A contention that has roiled the scholarly community of New Testament studies in recent years is the question of what the apostle Paul means in Galatians 2:16, (and elsewhere) when he says “yet we know that a person is not justified by works of the law but through faith in Jesus Christ.”
Greek is an inflected language so function is shown by the endings on words. In the case of Galatians 2:16 it is a genitive construction, pisteos christou. Should this be translated “faith in Christ” or [the] “faithfulness of Christ”? These two choices are the objective genitive, in the case that Christ is the object of faith—the “faith in Christ” view, and the subjective genitive, in the “faithfulness of Christ” view. The difference between this is a theological perspective. Indeed, I have interacted with some who, adopting the subjective genitive view, say that we are saved by the faithfulness of Christ, the reality of the giving of himself as the redeemer. What often accompanies this view is that personal faith in the Lord Jesus becomes either secondary or not a factor in human salvation. Unsurprisingly, one often finds this view in a universalist perspective. All the world will eventually be saved, because it is Christ’s faithfulness and not the exercise of our faith that is determinative.
The barrier to this is that “in” runs counter to the whole tenor of the New Testament, where faith in the Lord Jesus is definitive. Mark Seifrid expands on the difficulties of proposing that Paul speaks of the “faithfulness of Christ.”
“We must note at the outset that the usage and understanding of ‘faith’ in earliest Christianity stands at some distance from this proposal. As we have seen, the New Testament authors without exception speak of believing in Jesus Christ as the means by which God grants salvation. Only five texts in the New Testament speak of the ‘faithfulness of Christ’ using the adjective pistos, [faith] a paucity which stands in stark contrast to the approximately 400 (both implicit and direct) references to faith in Christ in the New Testament.” Christ, Our Righteousness: Paul’s Theology of Justification. NSBT. (Downers Grove: Apollos, 2000), 140.
In other words, the vast majority of texts emphasize that believing in Christ as the object of faith is the meaning when we encounter faith and Christ.
Other exegetically significant texts include Romans 3:22, where Paul speaks of “the righteousness of God through faith in Jesus Christ for all who believe.” Those who argue for a subjective genitive would translate this as “through the faithfulness of Jesus Christ.”
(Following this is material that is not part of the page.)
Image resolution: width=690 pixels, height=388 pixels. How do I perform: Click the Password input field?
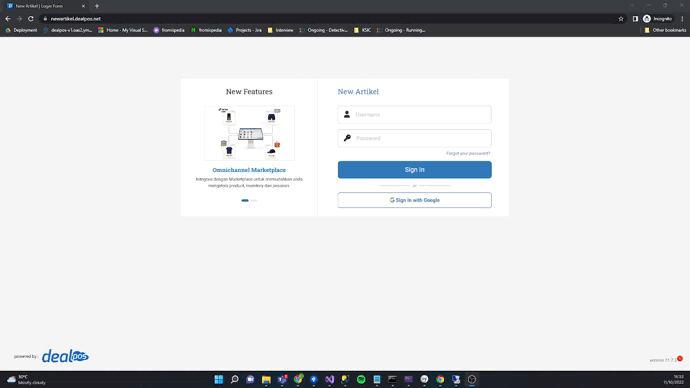click(x=415, y=138)
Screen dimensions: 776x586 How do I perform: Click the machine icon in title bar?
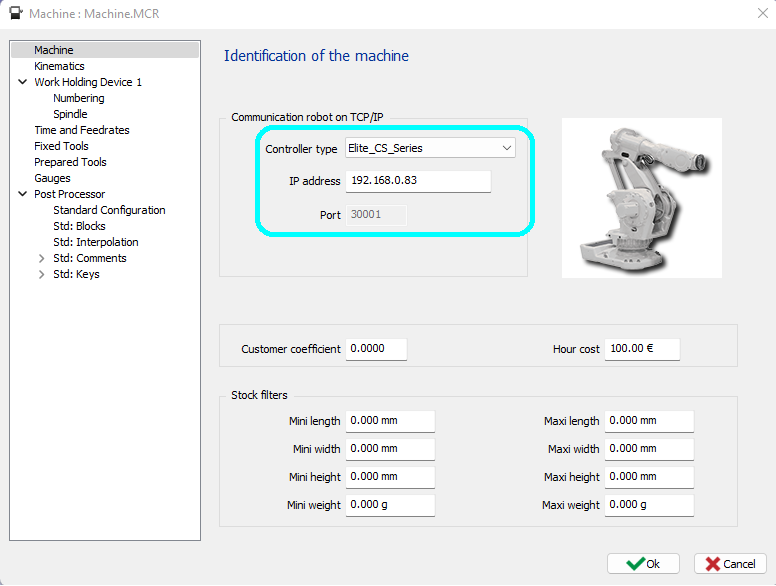pyautogui.click(x=16, y=14)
In both Romans and Galatians, however, the context argues against this. That is, after Paul has described the faith in Christ/faithfulness of Christ he goes on in Galatians 2:16 to say “so we also have believed in Christ Jesus, in order to be justified by faith in Christ and not by works of the law.” The element of Christ as the object of the believer’s faith is certainly present. Similarly, in Romans 3, if we ask who Paul refers to when he speaks of this redemption in Christ? That is, who is it for? “For all who believe.” As Seifrid notes, to downplay or minimize the necessity of faith in Christ as the object of our trust is to mischaracterize the New Testament data.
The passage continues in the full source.